Витя теребит ее за плечи:
— Просыпайся.
Сидя на кушетке, она трет глаза. Скоро семь вечера: пора собирать бомбы.
То, что случилось потом, она помнила урывками, смутно. Витя открывал шкаф, снимал по очереди с полок прикрытые одеждой пачки с динамитом, оболочку бомбы, патрон с гремучей ртутью, передавал ей — она несла к столу с разложенными на скатерти пустыми коробками из-под шоколадных конфект, раскладывала по порядку, как учил ее когда-то в Одессе Николай Иванович.
Кажется, она держала в руках запальную трубку с бертолетовой солью и сахаром.
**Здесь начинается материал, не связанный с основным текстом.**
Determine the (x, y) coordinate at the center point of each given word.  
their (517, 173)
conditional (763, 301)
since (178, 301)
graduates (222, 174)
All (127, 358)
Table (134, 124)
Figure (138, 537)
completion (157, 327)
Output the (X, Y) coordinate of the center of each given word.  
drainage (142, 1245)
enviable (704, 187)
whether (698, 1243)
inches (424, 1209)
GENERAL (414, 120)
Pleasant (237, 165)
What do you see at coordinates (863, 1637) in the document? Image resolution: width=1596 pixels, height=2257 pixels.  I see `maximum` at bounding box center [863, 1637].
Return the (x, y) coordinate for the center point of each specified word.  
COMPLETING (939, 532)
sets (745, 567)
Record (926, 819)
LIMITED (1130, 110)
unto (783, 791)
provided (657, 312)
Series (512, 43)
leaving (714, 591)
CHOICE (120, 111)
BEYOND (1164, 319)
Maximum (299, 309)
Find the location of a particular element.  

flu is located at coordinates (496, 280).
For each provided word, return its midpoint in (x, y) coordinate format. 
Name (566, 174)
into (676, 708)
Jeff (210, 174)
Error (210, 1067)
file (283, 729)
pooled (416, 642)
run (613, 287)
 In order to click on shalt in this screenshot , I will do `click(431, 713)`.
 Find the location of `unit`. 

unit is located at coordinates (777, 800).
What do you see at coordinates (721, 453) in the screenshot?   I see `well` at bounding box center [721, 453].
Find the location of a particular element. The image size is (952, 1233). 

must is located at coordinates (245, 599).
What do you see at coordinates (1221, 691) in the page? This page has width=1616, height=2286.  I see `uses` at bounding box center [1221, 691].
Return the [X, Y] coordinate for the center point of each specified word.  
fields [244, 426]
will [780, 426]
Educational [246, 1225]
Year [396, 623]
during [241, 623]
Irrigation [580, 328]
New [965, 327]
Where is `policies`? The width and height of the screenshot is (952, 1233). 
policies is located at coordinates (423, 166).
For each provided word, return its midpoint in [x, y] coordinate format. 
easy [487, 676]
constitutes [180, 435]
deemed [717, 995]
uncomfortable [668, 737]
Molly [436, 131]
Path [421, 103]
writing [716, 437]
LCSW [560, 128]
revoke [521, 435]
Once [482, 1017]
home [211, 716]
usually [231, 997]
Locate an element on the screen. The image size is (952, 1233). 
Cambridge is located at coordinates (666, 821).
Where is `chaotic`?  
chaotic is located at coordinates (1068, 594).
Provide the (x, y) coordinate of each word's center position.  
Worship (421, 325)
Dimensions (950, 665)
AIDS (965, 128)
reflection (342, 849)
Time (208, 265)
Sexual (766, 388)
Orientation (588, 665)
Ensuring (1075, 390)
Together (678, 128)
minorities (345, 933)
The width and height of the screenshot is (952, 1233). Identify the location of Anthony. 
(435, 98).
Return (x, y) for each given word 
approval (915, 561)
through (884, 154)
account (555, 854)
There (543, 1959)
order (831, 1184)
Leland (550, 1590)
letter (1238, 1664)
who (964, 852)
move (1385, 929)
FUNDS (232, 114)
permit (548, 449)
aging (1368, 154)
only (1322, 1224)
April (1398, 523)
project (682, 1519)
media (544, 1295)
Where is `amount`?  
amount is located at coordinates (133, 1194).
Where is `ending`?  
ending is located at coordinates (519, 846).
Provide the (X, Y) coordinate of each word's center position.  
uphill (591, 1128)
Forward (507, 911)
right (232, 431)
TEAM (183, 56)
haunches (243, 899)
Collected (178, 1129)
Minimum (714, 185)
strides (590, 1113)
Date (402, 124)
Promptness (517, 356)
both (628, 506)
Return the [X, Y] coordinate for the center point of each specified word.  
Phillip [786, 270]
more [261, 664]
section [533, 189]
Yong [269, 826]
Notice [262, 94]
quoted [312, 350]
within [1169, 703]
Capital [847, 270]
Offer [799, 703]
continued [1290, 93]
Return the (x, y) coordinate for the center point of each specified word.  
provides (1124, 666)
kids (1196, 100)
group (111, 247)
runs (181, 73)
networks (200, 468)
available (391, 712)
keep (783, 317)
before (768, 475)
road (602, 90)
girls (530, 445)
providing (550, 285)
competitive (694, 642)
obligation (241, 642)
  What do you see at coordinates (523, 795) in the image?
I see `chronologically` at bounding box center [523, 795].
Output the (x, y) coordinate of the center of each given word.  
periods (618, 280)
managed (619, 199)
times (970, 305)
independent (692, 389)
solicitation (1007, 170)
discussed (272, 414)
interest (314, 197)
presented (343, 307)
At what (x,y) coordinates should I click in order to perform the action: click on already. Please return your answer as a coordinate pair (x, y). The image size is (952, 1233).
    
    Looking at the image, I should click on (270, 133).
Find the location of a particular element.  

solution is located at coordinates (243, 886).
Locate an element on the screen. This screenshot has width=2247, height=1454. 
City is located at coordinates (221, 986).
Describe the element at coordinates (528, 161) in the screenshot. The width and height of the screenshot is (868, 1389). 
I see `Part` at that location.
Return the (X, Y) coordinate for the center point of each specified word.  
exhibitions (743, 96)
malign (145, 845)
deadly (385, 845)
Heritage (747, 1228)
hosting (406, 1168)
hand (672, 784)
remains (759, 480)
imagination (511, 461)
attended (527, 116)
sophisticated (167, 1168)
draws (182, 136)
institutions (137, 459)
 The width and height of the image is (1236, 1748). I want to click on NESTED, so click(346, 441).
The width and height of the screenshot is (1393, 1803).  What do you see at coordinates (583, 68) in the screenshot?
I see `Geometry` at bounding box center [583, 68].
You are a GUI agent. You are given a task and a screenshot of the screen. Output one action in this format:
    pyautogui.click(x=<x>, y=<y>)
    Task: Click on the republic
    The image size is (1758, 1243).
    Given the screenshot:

Споткнулась о половичок, схватилась машинально за край скатерти… Вспышка, жар в лицо, толчок, темнота…
Очнулась она у дальней стены: Витя с окровавленным лицом поднимал ее с пола. Она застонала от боли в ступнях ног, посмотрела на израненную ладонь с торчащими осколками стекла.
— Быстро! Одевайся!
Он тащил с вешалки верхнюю одежду, бросил ей на колени шубку.
Комнаты было не узнать: обвалившаяся перегородка в соседний номер, всюду куски штукатурки, разбитая мебель, битое стекло. В полу рваная дыра, дым до потолка…
— Давай, давай, скорее!
Чувствуя тупую боль в затылке, она принялась обуваться. Натянула шерстяные бурки, влезла в калоши. Надела, постанывая от саднившего плеча, шубку, набросила на голову платок.
— Сумка! Держи! Я выйду первым, ты за мной!
Он побежал к двери, исчез. Она вышла, прихрамывая, следом.
В коридоре метались испуганные постояльцы, бежали к лестнице.
Она спустилась вниз, прошла через гостевой зал, вышла на мороз. Налетела на карабкавшегося по ступеням усатого городового, споткнулась, едва не упала.
На тротуаре толпились зеваки. Она поискала глазами Виктора — увидела как будто на углу соседнего дома. Пошла в ту сторону — это был не он…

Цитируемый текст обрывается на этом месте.